No Brasil, o ministro Alexandre de Moraes diz não ser necessário que o nosso Supremo tenha seu próprio código de conduta. Importante, entretanto, seria pelo menos cumprir as normas de claro conteúdo ético determinadas pela Lei Orgânica da Magistratura. Por exemplo:

"Art. 35 - São deveres do magistrado: [...] VI - comparecer pontualmente à hora de iniciar-se o expediente ou a sessão, e não se ausentar injustificadamente antes de seu término; [...] VIII - manter conduta irrepreensível na vida pública e particular.

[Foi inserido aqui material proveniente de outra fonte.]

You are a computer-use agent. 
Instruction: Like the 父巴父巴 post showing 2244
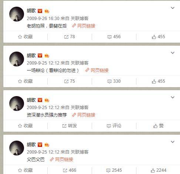pyautogui.click(x=158, y=170)
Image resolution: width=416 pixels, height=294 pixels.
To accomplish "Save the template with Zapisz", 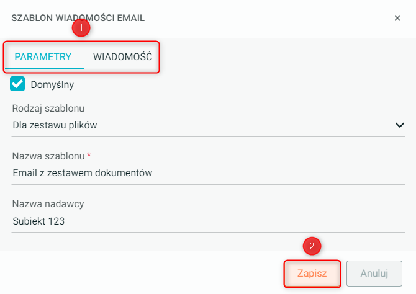I will pyautogui.click(x=312, y=273).
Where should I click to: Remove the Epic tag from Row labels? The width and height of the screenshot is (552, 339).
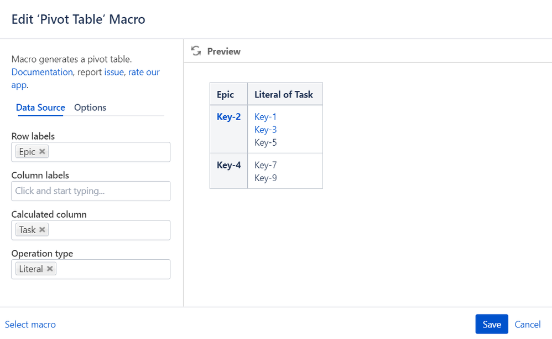click(x=42, y=152)
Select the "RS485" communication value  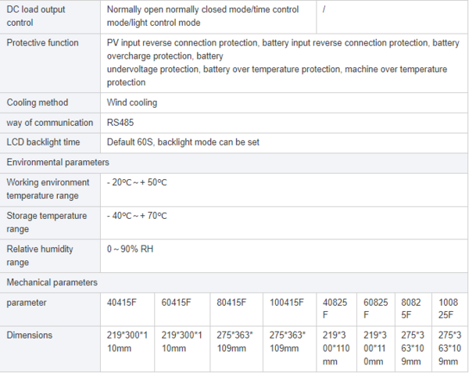point(121,123)
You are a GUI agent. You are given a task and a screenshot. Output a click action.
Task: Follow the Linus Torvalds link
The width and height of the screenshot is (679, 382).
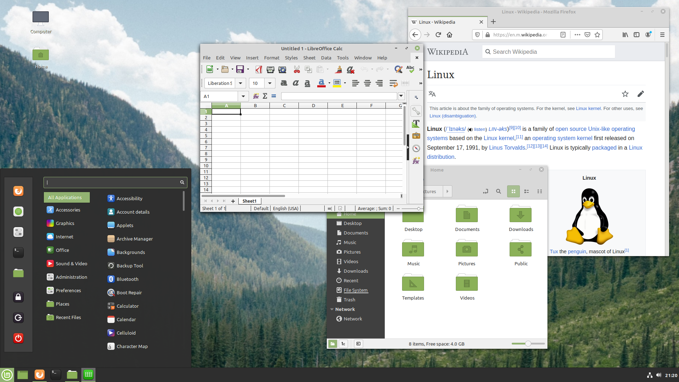[507, 148]
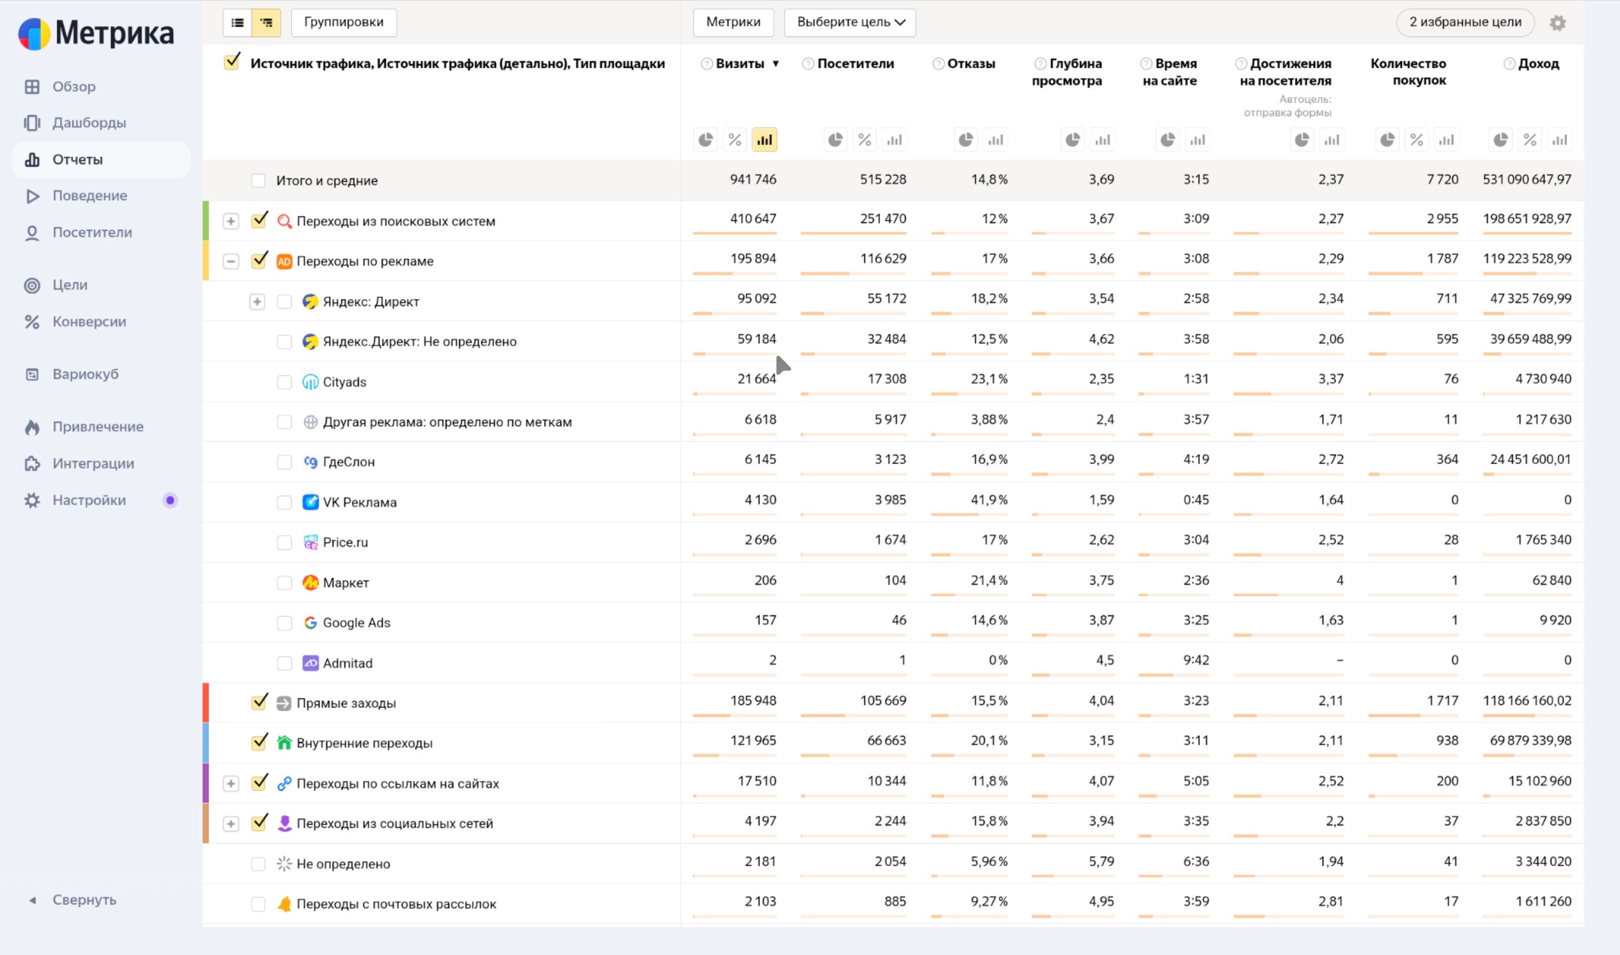Collapse Переходы по рекламе group
This screenshot has height=955, width=1620.
(230, 261)
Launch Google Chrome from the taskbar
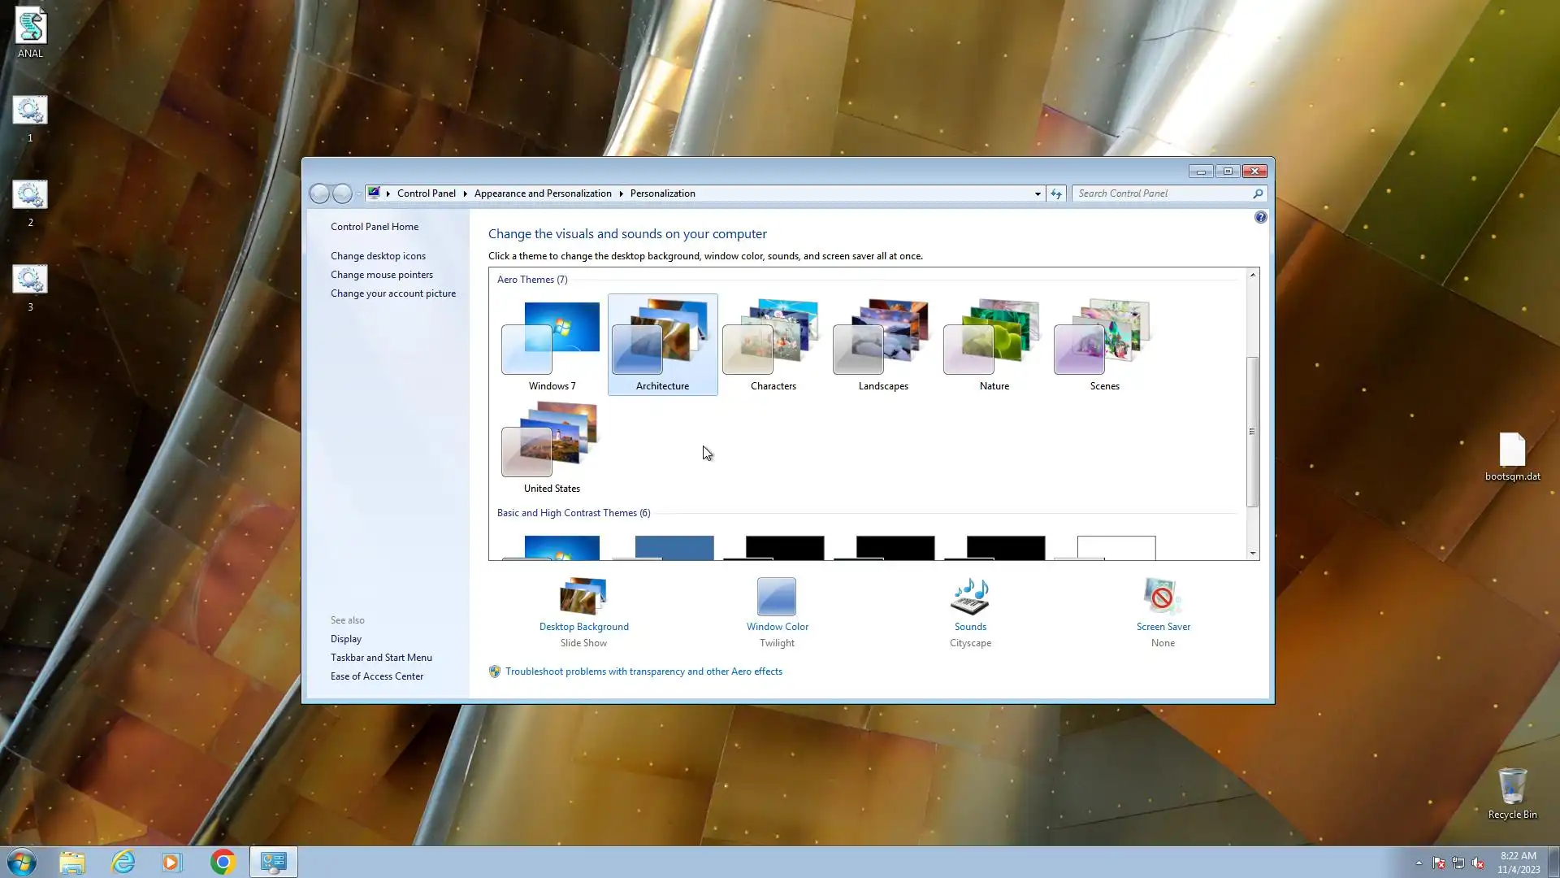1560x878 pixels. (223, 862)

Art. 36 - É vedado ao magistrado: I - exercer o comércio ou participar de sociedade comercial, inclusive de economia mista, exceto como acionista ou quotista; II - exercer cargo de direção ou técnico de sociedade civil, associação ou fundação, de qualquer natureza ou finalidade, salvo de associação de classe, e sem remuneração; III - manifestar, por qualquer meio de comunicação, opinião sobre processo pendente de julgamento, seu ou de outrem, ou juízo depreciativo sobre despachos, votos ou sentenças, de órgãos judiciais, ressalvada a crítica nos autos e em obras técnicas ou no exercício do magistério".

Para o filósofo do direito Ronald Dworkin, "os ministros precisam se entender como colegas uns dos outros, do passado e do futuro, com quem constroem uma coerente moralidade constitucional, e precisam cuidar de ver se a sua contribuição se harmoniza no todo".

Supremos são orquestras. Não há sinfonias apenas com solistas.

O então mal-estar de Terry Fischer parece hoje ganhar o mundo. A independência e imparcialidade de árbitros é patrimônio cultural e ético mundial.

Agora em Paris, o juiz Benjamin Lowe foi suspenso dos Jogos Olímpicos depois de viralizar sua foto ao lado de um dos surfistas da competição. A Associação Internacional de Surfe diz que, para proteger o valor da imparcialidade, integridade e justiça da competição, removeu o árbitro. O Comitê Olímpico Internacional acatou.

A emenda de Joe Biden vai provavelmente para o cemitério de emendas constitucionais americanas.

Diante das imagens, fatos e dados, informações, que chegam até nós dos Estados Unidos, Ruy Castro aqui na Folha se questionou se, "por todos esses séculos, convivemos mesmo com a maior democracia do mundo ou com uma ilusão fabricada pelos próprios americanos".

Lembro a pergunta ao imenso artista J. Borges, pernambucano, que acabou de falecer: "Quando você sabe que sua obra tem sucesso?". Ele, artista popular, não do andar de cima mas do chão da fábrica da vida, respondeu: "Quando o cordel, a poesia, ‘bate’ no sentimento do povo".

Bater é palavra polissêmica. Pode resultar em indignação e deslegitimação. Ou admiração e legitimação. Aos Supremos para decidirem.